But I am wary. I do not have the experience of someone like you, I want to get out there beyond the breakers and swim and swim and swim.

Your stories scare and invigorate me.

eurolush said...

As always, beautifully written and photographed.

Reluctant Blogger said...

You scare me so.

I am petrified of the sea. I am sure that in a past life I must have drowned because I often have dreams where I am drowning and I have a real fear of my lungs filling with water. I am even scared of putting my face under the shower!!

I did buck up courage to snorkel but I would only do that where I could touch the ground.

Harry is reckless in water. He needs to spend more time learning to respect its power.

Meggie said...

Although I have almost drowned twice, in the sea, I still regard it as magical. I love the feel of the salty water, the rush of the waves, but now, I am too decrepit to take on the wild waves. It still holds magic, it is just that I do not have the strength to cope with it now.
Love your words & your pictures are amazing.

Anonymous said...

Your thesis sounds utterly intriguing. Well done.

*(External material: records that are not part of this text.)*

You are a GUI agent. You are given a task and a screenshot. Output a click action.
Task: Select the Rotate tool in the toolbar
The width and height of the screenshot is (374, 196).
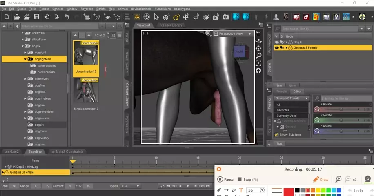coord(176,17)
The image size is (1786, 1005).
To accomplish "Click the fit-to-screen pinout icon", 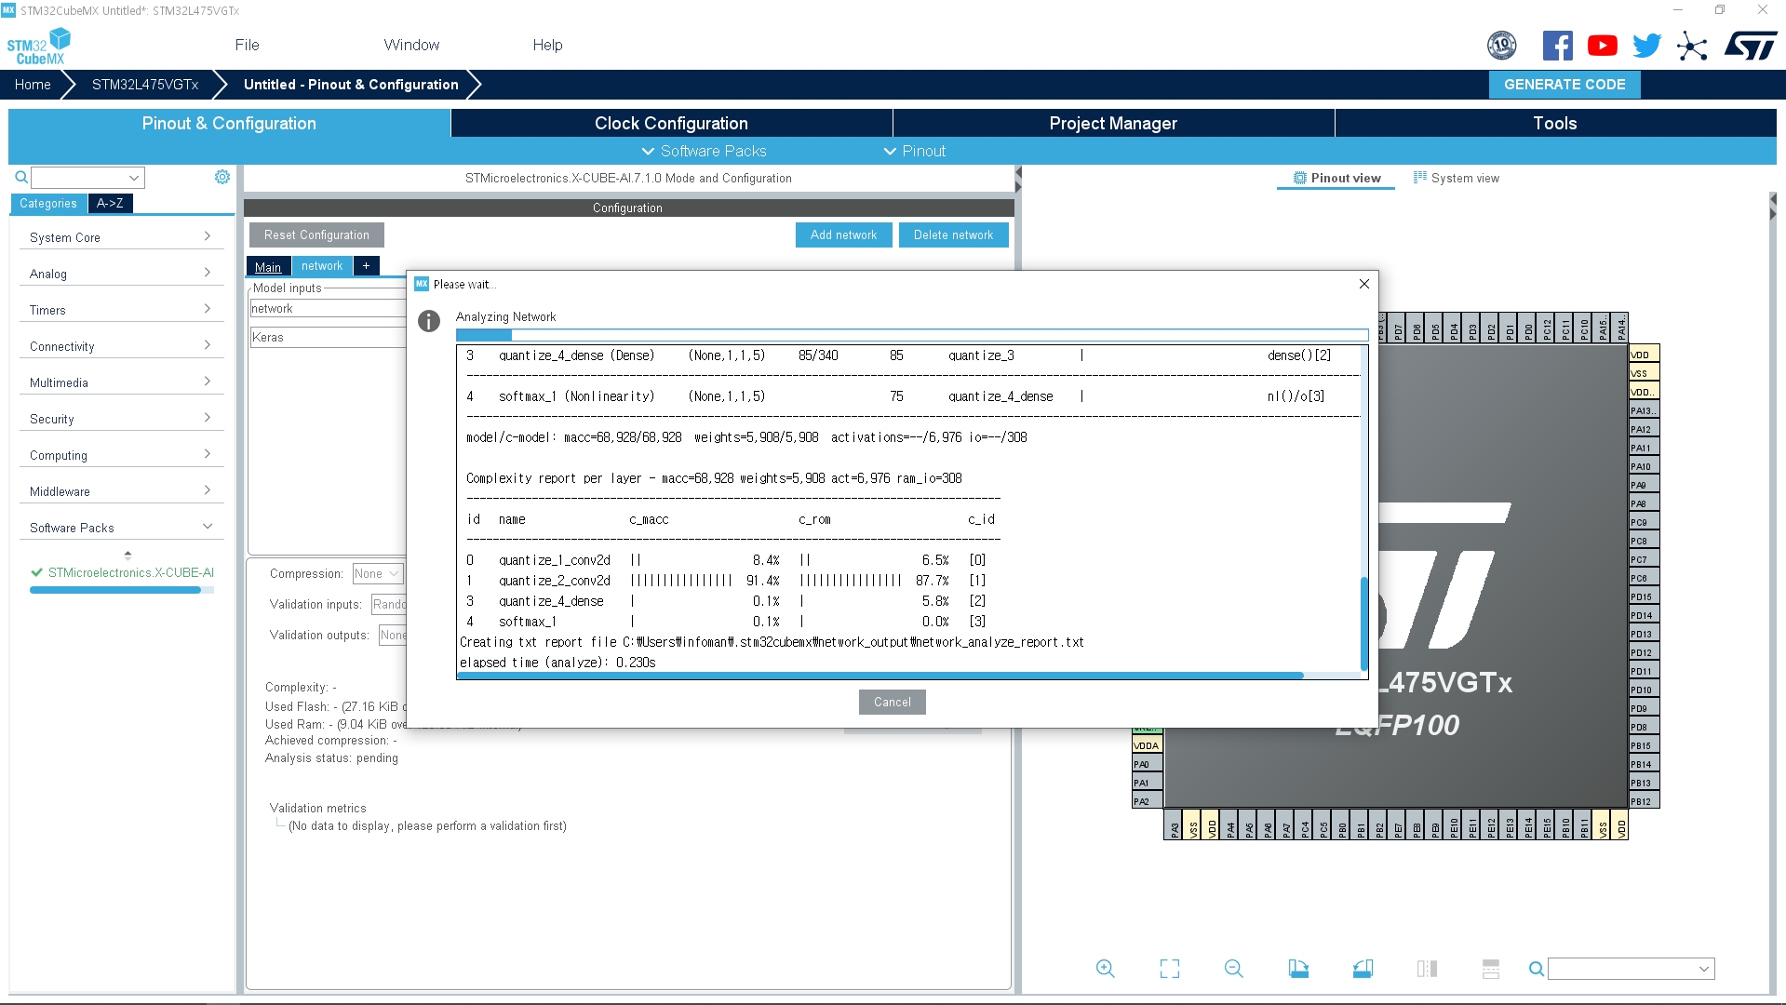I will click(x=1170, y=969).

I stopped breathing as I watched the young woman sinking inside the unsuitable suit, using her marbles to survive, then landing like a castaway with an audience of boys straight out of Puberty Blues. Loved the evaporated words image – that meek place the feminine used to inhabit. As I said, your thesis sounds intriguing.

My oldest friend’s mother nearly succumbed to the waves. She felt incredibly serene as the water poured into her lungs, and resisted being rescued. After Haiti, and the reminder of my most fundamental fear – being buried alive – I understand this notion even more. A return to our original home. And thank you for the pictures – last one in particular.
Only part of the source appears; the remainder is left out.